X_train, X_test = img_data[:trainco], img_data[trainco:]
y_train, y_test = y[:trainco], y[trainco:]
X_train shape : (2280, 64, 64, 1) -> I have 2280 images, 64x64 height x widht, 1 channel
y_train shape : (2280, 26) -> 26 classes
And then I must reshape them before entering the cnn-lstm process. *note : I do the same thing with x_test and y_test
time_steps = 10 (because I have 10 frames per video)
X_train = X_train.reshape(int(X_train.shape[0] / time_steps), time_steps, X_train.shape[1], X_train.shape[2], X_train.shape[3])
y_train = y_train.reshape(int(y_train.shape[0] / time_steps), time_steps, y_train.shape[1])
X_train shape : (228, 10, 64, 64, 1), y_train shape : (228, 10, 26)
And then this is my model :
model = Sequential()
model.add(TimeDistributed(Conv2D(32, (3, 3), strides=(2, 2), activation='relu', padding='same'), input_shape=X_train.shape[1:]))
model.add(TimeDistributed(MaxPooling2D((2, 2), strides=(2, 2))))
model.add(TimeDistributed(Conv2D(32, (3, 3), padding='same', activation='relu')))
model.add(TimeDistributed(MaxPooling2D((2, 2), strides=(2, 2))))
model.add(TimeDistributed(Flatten()))
model.add(LSTM(256, return_sequences=False, input_shape=(64, 64)))
model.add(Dense(128))
model.add(Dense(64))
model.add(Dense(num_classes, activation='softmax'))
model.compile(loss='categorical_crossentropy', optimizer='adam', metrics=["accuracy"])
checkpoint = ModelCheckpoint(fname, monitor='acc', verbose=1, save_best_only=True, mode='max', save_weights_only=True)
hist = model.fit(X_train, y_train, batch_size=num_batch, nb_epoch=num_epoch, verbose=1, validation_data=(X_test, y_test), callbacks=[checkpoint])
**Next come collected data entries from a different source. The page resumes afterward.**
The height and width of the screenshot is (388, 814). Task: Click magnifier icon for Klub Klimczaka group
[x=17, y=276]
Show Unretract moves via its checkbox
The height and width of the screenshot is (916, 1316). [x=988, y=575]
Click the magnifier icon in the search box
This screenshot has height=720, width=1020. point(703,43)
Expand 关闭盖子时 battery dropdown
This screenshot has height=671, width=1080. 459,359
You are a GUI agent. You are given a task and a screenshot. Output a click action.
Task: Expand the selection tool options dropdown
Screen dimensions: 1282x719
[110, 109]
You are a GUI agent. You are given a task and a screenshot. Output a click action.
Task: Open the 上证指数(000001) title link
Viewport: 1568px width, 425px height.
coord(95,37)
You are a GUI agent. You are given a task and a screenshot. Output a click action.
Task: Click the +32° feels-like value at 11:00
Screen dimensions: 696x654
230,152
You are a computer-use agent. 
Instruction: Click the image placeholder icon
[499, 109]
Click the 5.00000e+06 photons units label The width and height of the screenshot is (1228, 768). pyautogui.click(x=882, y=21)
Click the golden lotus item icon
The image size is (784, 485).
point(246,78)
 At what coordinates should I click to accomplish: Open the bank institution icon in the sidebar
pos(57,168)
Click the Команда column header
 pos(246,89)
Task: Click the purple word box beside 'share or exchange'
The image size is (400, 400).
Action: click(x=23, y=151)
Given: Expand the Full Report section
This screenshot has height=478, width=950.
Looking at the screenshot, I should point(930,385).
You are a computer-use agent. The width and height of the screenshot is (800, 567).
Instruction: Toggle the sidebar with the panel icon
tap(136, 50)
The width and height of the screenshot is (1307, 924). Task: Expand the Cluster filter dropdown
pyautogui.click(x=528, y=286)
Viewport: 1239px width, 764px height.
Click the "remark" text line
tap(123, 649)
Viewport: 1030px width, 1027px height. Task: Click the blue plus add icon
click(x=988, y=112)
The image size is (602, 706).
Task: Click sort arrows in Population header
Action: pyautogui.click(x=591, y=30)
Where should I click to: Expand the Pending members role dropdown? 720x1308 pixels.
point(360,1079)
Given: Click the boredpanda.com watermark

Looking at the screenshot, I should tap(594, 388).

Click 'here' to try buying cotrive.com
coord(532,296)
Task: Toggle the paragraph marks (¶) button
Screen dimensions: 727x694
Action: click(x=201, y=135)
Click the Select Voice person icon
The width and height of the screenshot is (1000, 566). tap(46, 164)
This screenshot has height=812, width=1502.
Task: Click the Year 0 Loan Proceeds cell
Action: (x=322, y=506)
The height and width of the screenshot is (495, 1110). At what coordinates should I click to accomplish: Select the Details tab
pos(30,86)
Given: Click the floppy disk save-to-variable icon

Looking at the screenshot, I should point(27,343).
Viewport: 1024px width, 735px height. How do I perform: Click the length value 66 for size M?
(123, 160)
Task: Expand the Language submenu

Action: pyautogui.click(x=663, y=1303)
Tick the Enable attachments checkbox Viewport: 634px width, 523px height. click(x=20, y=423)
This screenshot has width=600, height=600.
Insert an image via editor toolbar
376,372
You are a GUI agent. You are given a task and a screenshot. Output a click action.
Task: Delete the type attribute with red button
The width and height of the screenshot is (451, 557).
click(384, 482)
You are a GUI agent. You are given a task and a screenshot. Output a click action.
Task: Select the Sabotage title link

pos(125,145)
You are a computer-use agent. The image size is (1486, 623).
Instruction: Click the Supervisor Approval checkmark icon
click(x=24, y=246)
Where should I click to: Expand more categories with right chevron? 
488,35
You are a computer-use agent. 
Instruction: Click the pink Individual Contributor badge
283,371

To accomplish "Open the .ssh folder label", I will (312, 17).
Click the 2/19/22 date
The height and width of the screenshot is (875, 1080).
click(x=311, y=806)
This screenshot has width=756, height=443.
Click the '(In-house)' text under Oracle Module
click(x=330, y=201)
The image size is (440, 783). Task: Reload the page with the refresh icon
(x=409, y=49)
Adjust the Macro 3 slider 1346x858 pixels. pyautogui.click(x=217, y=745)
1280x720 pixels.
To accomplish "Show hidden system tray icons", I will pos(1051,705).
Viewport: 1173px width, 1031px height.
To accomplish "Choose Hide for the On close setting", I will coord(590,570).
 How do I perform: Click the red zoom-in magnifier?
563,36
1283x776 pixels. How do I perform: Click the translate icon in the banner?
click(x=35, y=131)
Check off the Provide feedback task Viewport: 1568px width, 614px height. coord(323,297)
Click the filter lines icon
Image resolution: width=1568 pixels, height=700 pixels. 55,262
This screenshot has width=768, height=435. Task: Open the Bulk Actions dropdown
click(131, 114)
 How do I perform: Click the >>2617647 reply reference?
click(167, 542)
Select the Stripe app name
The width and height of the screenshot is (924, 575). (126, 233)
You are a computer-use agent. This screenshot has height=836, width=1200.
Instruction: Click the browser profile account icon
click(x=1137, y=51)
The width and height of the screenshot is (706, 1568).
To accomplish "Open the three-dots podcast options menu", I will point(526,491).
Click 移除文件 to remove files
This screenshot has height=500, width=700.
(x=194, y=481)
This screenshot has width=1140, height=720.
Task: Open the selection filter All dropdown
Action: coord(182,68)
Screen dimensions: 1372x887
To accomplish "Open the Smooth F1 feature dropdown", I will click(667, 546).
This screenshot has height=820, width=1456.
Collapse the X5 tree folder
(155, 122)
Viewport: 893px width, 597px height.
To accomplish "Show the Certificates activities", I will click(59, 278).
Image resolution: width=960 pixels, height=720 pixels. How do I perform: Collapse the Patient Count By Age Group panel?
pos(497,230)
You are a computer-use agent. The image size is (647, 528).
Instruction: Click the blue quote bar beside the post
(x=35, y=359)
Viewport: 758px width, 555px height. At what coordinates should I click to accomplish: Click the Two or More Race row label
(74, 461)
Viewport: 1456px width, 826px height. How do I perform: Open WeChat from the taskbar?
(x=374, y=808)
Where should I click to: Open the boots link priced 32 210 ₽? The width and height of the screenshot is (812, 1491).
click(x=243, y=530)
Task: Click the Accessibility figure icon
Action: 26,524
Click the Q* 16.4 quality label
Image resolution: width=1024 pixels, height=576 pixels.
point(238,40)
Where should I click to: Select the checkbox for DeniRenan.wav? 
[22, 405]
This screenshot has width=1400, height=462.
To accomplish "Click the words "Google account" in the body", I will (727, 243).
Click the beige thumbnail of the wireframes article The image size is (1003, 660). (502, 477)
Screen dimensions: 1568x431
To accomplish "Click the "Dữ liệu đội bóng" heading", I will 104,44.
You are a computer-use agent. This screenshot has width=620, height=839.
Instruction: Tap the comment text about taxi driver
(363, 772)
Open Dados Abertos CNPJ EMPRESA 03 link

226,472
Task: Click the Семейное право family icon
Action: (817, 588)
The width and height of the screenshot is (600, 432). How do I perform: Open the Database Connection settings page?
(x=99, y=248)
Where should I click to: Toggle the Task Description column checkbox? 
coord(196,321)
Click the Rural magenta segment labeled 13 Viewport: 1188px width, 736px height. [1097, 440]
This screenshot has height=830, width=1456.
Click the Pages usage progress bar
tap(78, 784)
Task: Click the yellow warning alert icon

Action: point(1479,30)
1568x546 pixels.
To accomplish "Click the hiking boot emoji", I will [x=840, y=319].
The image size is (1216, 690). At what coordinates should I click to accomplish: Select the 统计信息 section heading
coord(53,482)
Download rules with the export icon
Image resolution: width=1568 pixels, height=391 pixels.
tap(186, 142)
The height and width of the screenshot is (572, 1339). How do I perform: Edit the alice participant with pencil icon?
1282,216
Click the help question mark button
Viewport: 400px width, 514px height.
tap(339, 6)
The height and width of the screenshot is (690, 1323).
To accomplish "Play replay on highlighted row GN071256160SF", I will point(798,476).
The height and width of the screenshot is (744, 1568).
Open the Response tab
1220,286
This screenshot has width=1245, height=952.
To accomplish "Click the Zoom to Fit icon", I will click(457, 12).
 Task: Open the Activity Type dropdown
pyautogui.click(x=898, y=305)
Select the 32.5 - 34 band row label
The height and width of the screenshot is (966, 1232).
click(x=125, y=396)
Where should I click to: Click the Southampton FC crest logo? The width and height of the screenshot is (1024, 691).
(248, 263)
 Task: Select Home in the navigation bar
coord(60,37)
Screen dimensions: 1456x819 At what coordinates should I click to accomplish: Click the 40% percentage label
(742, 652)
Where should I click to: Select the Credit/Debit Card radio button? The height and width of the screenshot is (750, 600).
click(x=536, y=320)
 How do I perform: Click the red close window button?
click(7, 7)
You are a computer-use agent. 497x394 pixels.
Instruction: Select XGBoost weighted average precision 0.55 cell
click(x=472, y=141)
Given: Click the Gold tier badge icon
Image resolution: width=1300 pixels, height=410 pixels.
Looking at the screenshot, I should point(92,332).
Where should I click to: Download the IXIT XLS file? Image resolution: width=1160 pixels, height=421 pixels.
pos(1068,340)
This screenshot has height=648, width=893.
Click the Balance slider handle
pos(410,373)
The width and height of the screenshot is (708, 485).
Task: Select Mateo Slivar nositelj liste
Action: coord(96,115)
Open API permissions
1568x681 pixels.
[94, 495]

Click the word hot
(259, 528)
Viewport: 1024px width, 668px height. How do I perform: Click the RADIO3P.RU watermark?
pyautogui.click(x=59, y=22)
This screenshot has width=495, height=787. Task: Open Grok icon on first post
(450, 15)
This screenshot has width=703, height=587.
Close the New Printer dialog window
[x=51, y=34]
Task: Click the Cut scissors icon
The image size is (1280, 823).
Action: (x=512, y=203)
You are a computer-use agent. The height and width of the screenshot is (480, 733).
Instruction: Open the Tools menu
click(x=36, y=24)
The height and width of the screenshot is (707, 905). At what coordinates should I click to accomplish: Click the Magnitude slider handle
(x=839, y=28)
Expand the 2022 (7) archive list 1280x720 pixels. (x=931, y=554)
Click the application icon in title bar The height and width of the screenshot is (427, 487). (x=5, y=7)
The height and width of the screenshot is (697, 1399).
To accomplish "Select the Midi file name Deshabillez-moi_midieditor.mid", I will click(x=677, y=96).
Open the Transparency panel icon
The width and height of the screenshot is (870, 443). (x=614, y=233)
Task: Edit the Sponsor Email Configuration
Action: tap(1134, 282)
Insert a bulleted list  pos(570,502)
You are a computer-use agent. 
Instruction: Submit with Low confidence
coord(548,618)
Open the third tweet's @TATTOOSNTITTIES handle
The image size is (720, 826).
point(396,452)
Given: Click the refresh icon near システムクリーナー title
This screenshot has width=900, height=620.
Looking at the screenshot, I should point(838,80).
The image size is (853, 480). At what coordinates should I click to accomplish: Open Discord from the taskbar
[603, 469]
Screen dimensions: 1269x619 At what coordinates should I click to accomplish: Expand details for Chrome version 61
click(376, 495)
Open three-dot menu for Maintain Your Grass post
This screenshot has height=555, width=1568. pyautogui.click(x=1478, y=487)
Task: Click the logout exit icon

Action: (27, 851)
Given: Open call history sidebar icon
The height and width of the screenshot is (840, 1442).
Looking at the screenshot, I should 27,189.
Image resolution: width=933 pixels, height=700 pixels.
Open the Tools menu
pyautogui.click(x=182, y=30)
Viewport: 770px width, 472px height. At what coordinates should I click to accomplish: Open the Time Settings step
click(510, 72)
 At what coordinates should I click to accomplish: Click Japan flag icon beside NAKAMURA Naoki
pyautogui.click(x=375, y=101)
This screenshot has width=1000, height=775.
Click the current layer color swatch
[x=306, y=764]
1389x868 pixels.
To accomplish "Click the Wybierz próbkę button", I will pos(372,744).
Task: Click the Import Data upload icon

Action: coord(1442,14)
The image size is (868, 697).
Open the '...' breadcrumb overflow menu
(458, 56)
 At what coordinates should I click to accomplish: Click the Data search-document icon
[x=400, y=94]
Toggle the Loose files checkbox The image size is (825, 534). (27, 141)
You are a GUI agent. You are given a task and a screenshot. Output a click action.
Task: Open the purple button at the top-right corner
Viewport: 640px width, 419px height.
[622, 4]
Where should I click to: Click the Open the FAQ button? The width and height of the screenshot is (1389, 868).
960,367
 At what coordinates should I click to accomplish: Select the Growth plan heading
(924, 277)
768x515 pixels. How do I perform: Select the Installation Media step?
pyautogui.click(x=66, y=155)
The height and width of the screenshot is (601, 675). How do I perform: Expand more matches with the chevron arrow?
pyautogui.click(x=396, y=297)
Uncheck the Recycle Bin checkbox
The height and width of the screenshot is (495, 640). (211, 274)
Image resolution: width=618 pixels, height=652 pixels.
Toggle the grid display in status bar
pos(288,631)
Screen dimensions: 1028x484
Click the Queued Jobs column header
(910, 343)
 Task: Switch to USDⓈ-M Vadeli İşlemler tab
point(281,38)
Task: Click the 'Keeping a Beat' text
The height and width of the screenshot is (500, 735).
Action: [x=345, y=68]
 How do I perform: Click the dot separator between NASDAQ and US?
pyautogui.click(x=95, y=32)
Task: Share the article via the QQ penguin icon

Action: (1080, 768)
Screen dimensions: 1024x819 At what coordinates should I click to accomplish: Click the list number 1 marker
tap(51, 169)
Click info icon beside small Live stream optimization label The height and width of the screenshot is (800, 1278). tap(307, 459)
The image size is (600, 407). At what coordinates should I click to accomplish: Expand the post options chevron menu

But I got an error that says
ValueError: Error when checking target: expected dense_3 to have 2 dimensions, but got array with shape (228, 10, 26)
Like it says expected to have 2 dimensions. I changed the code to
y_train = y_train.reshape(int(y_train.shape[0] / time_steps), y_train.shape[1])
And I got an error again that says
ValueError: cannot reshape array of size 59280 into shape (228,26)
And then I change the code again to
y_train = y_train.reshape(y_train.shape[0], y_train.shape[1])
And I still got an error
ValueError: Input arrays should have the same number of samples as target arrays. Found 228 input samples and 2280 target samples.
What should I do? I know the problem but I don't know how to solve it. Please help me.